- [Detalhes do exercício]:
Você pode reproduzir sem nenhuma alteração a parte do trecho sobre a arrecadação dos sindicatos que começa em "A preocupação das" e termina em "trabalhista Ricardo Calcini."?

··· Trecho selecionado

A preocupação das entidades sindicais e de advogados trabalhistas, por outro lado, é que a arrecadação caia e enfraqueça os sindicatos ainda mais.
Se tem direito de graça, ninguém vai pagar
“Fecharam as torneiras, mas as obrigações continuam as mesmas”, disse o presidente da UGT (União Geral dos Trabalhadores), Ricardo Patah. “Nos outros países, só quem é associado tem direito às negociações coletivos; aqui não, negociamos para todos, e a lei não permite que não seja assim.”
“Por que a pessoa optaria por contribuir se ela vai receber os benefícios de qualquer maneira?”, disse o advogado trabalhista Ricardo Calcini.
Sindicatos querem cobrar, mas é inconstitucional
“Os sindicatos representam os trabalhadores nas negociações, e esse é um trabalho caro”, disse a advogada especializada em direito coletivo Lúcia Porto Noronha, sócia do escritório Crivelli Advogados. “Demanda estudos, advogados, consultoria. Uma campanha salarial começa seis meses antes, e todos os dias há empregadores descumprindo alguma legislação.”
Alguns sindicatos começaram a ensaiar a possibilidade de aplicar os benefícios conquistados, como piso e reajuste, apenas para quem se sindicalizasse, mas é um movimento difícil, já que a avaliação majoritária é de que é algo inconstitucional.

······
··· Dados fornecidos

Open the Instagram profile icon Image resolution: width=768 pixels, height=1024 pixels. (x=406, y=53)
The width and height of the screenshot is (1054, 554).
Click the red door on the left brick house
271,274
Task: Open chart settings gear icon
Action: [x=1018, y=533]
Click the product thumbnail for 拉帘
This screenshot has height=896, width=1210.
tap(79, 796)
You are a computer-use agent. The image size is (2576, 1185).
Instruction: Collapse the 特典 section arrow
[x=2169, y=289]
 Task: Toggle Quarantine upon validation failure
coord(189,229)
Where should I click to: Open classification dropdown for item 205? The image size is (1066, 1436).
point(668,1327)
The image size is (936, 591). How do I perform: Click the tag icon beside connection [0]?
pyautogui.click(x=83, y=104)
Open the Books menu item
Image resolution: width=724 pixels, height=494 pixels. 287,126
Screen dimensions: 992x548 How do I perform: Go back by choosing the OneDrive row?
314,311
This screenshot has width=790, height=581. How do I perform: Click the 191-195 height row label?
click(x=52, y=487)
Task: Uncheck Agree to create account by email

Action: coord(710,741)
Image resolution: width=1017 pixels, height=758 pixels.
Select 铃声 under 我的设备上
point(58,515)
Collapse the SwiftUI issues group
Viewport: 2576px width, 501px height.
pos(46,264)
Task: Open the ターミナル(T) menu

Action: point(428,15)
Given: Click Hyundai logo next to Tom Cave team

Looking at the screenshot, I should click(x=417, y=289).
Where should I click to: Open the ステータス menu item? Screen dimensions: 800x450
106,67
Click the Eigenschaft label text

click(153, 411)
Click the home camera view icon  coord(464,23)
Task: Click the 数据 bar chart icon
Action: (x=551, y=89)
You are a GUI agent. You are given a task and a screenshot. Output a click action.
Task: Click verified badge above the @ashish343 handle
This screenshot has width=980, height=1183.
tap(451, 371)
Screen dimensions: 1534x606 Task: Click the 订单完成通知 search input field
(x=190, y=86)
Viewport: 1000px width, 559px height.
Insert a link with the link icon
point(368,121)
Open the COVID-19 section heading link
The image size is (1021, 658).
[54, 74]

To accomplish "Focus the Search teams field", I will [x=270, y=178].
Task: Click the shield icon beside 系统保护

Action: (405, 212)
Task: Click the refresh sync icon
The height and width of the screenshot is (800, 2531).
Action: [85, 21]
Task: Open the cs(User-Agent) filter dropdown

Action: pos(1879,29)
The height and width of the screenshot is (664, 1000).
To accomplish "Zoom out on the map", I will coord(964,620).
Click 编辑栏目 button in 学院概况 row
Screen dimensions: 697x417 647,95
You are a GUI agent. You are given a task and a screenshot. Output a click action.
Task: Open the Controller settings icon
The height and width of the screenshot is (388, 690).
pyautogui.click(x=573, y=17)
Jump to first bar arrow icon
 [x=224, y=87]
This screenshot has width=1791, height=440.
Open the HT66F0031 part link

······

- [Resposta]:
A preocupação das entidades sindicais e de advogados trabalhistas, por outro lado, é que a arrecadação caia e enfraqueça os sindicatos ainda mais.
Se tem direito de graça, ninguém vai pagar
“Fecharam as torneiras, mas as obrigações continuam as mesmas”, disse o presidente da UGT (União Geral dos Trabalhadores), Ricardo Patah. “Nos outros países, só quem é associado tem direito às negociações coletivos; aqui não, negociamos para todos, e a lei não permite que não seja assim.”
“Por que a pessoa optaria por contribuir se ela vai receber os benefícios de qualquer maneira?”, disse o advogado trabalhista Ricardo Calcini.